[Supplied records]
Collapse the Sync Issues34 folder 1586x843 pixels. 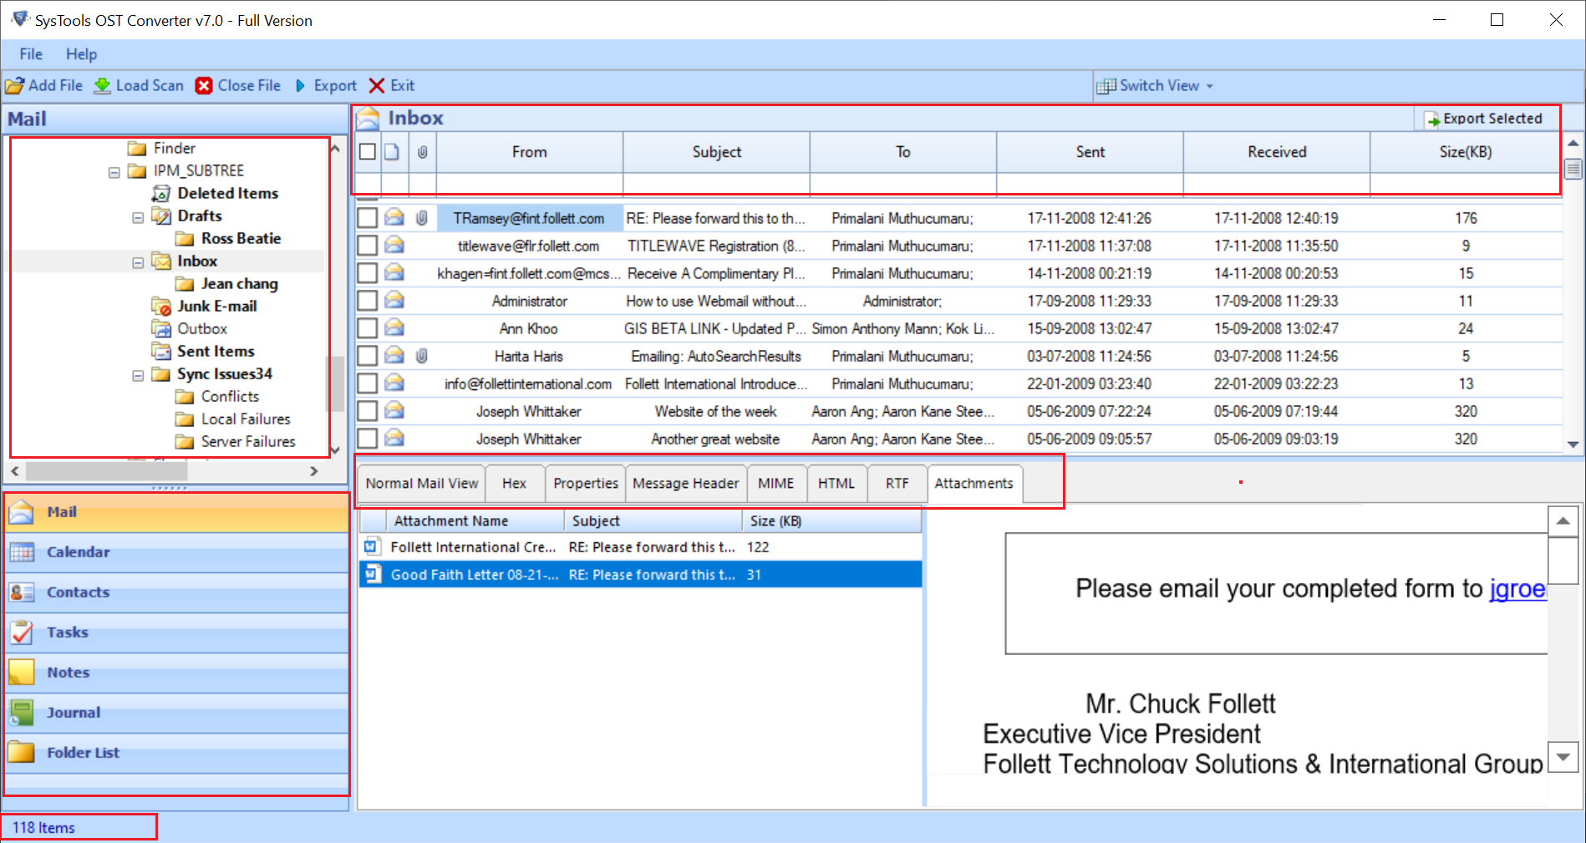(138, 375)
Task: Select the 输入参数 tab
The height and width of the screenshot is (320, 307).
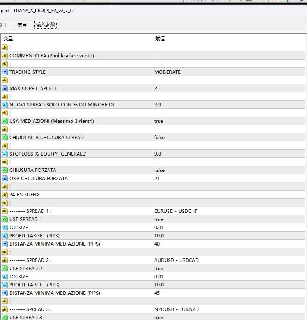Action: [46, 25]
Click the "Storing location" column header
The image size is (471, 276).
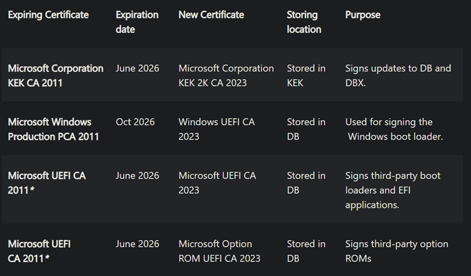click(x=304, y=21)
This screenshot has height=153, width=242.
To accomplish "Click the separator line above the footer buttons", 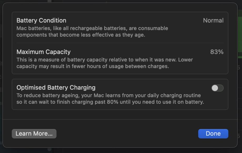I will click(120, 120).
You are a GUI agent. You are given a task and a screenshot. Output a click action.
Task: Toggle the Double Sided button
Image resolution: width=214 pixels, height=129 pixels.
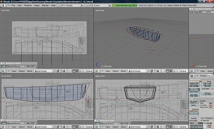click(x=194, y=114)
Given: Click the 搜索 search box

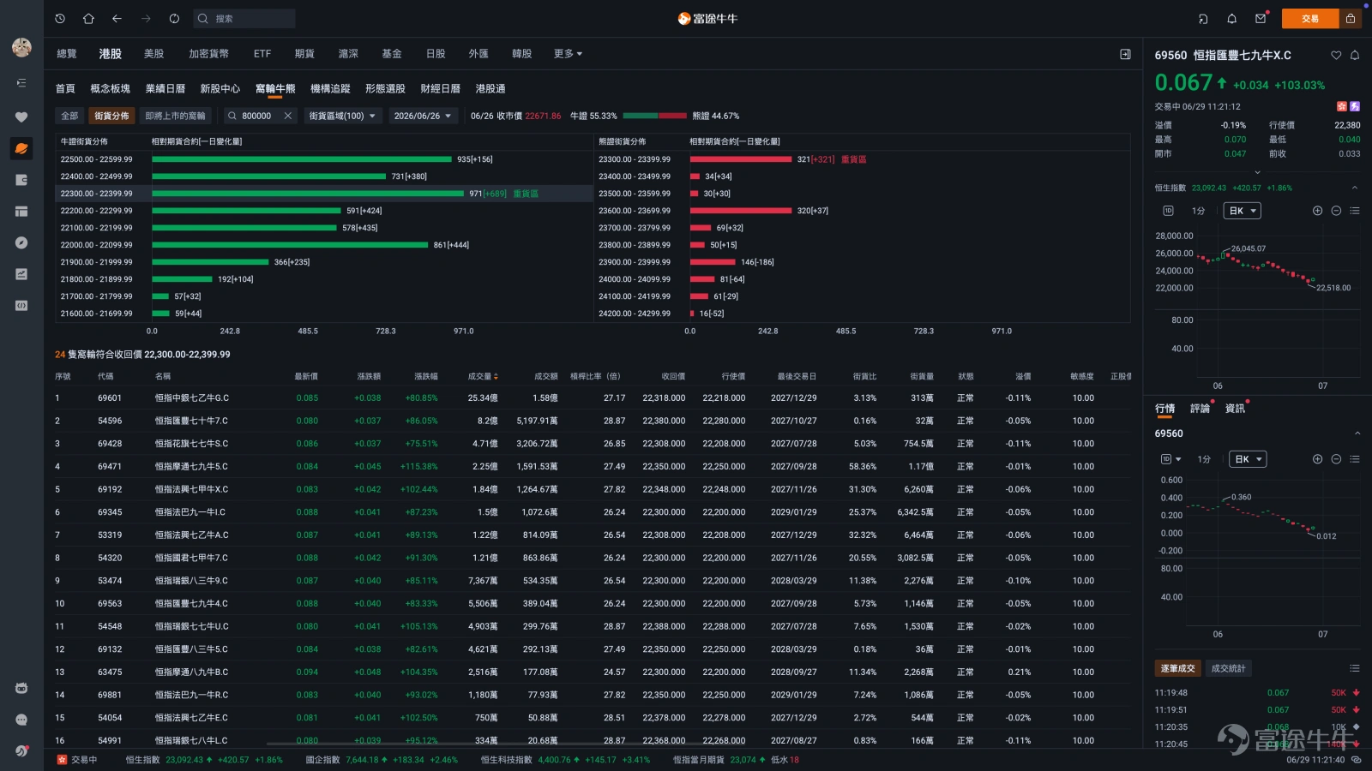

[Short task]
Which lines in the records above contain the string "height"? Pick out each of them and copy it in full.

[Task solution]
The height and width of the screenshot is (320, 307).
This screenshot has height=153, width=242.
Image resolution: width=214 pixels, height=129 pixels.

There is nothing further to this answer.